Text excerpt:
◆ ◆ ◆ ◆

The Nation's Premier Civil and Human Rights Coalition

The Leadership Conference on Civil and Human Rights  & The Leadership Conference Education Fund
The Nation's Premier Civil and Human Rights Coalition

American’s Schools—Increasingly Separate and Unequal

Feature Story by Tia Sumler - 7/20/2001

A new study from The Civil Rights Project at Harvard University finds that nearly a half century after the Supreme Court decision ending legally segregated education in the South, American schools are rapidly becoming resegregated. The study, Schools More Separate: Consequences of a Decade of Resegregation, warns that the newly segregated system is no more equal that that of the 1950s, and that the trend threatens to deepen America’s educational and economic inequities and increase racial tensions.

The study, by Gary Orfield, co-director of The Civil Rights Project, and Nora Gordon relied on data from National Center of Education Statistics’ Common Core of Education Statistics. The findings are stark: Despite strong public support for integrated education, and despite an increasingly diverse student population, our schools are becoming racially polarized. In an interesting twist, the drive behind this resegregation, which began in the 1990s, is the courts, just as it was the courts that the drive for desegregation of schools began nearly five decades ago.

The data shows that racial isolation in education is increasing across the board, most dramatically in the Latino community, where it has increased 13.5% since 1969. However, whites are still the most isolated group overall; most white children attend schools where less than 20% of the students are from all of the other racial and ethnic groups. Without opportunity or occasion to interact with students of other races in school, students are less likely to socialize with them outside of school. This deprives students of the opportunity to learn about racial and cultural differences and similarities, and experience working effectively with people of other races or ethnicity. For any who doubt the pragmatism of this argument; GM cited these skills as an asset to both employees and employers in its brief supporting the affirmative action program at the University of Michigan.

◆ ◆ ◆ ◆

To be done:
Continue the article on school resegregation from the point where it stops. The material that comes next stands apart from the article on school resegregation.

Dataset content:
◆ ◆ ◆ ◆

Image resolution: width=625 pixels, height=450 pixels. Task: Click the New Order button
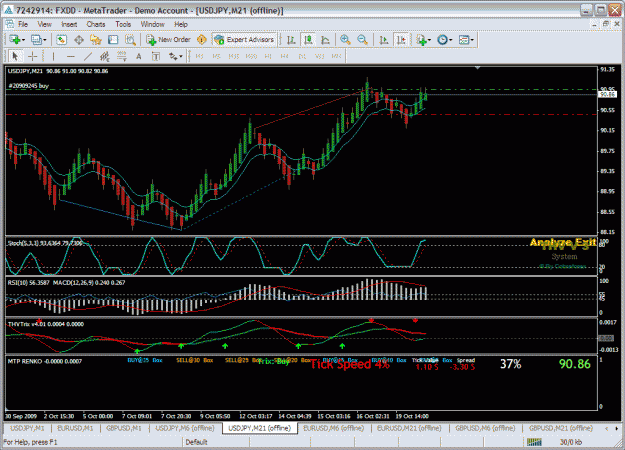pyautogui.click(x=169, y=39)
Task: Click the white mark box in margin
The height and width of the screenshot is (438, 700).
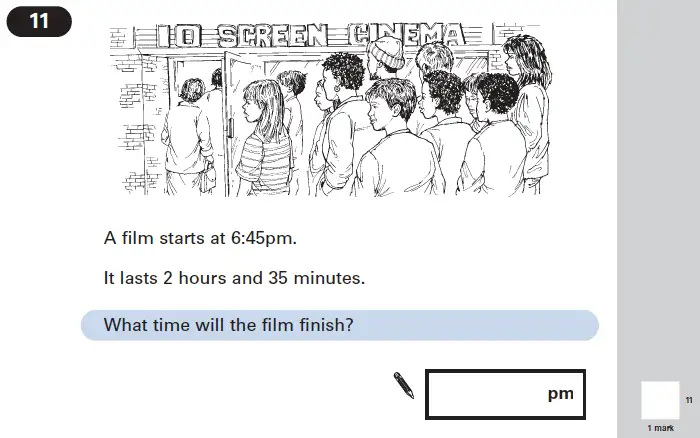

◆ ◆ ◆ ◆

Response:
There are other reasons to turn back the tide of resegragation. The book’s executive summary states: “[C]onvincing evidence exists that desegregated schools both improve test scores and positively change the lives of students. A 1999 study of two elite law schools shows, for example, that almost all of the admitted black and Latino students who were admitted into those schools came from integrated educational backgrounds. [1] Minority students with the same test scores tend to be much more successful in college if they attended interracial high schools. In fact, racial differences in achievement and graduation have begun to expand again in the 1990’s, in concert with growing segregation of schools, after closing substantially between the 1960s and the mid-1980s. “

Orfield and Gordon stress that recent Census findings indicate that “increasingly, there will be entire metropolitan areas and states with no majority group” and that to do nothing about the resegregation of American schools risks “increasing serious racial and ethnic polarization.” They offer several policy recommendations to help re-integrate schools ranging from broad proposals such as exploration of school and housing policies to avoid massive resegregation of large sections of the inner suburbs to more specialized suggestions, like initiating a focus on desegregation and race relations training in state departments of education.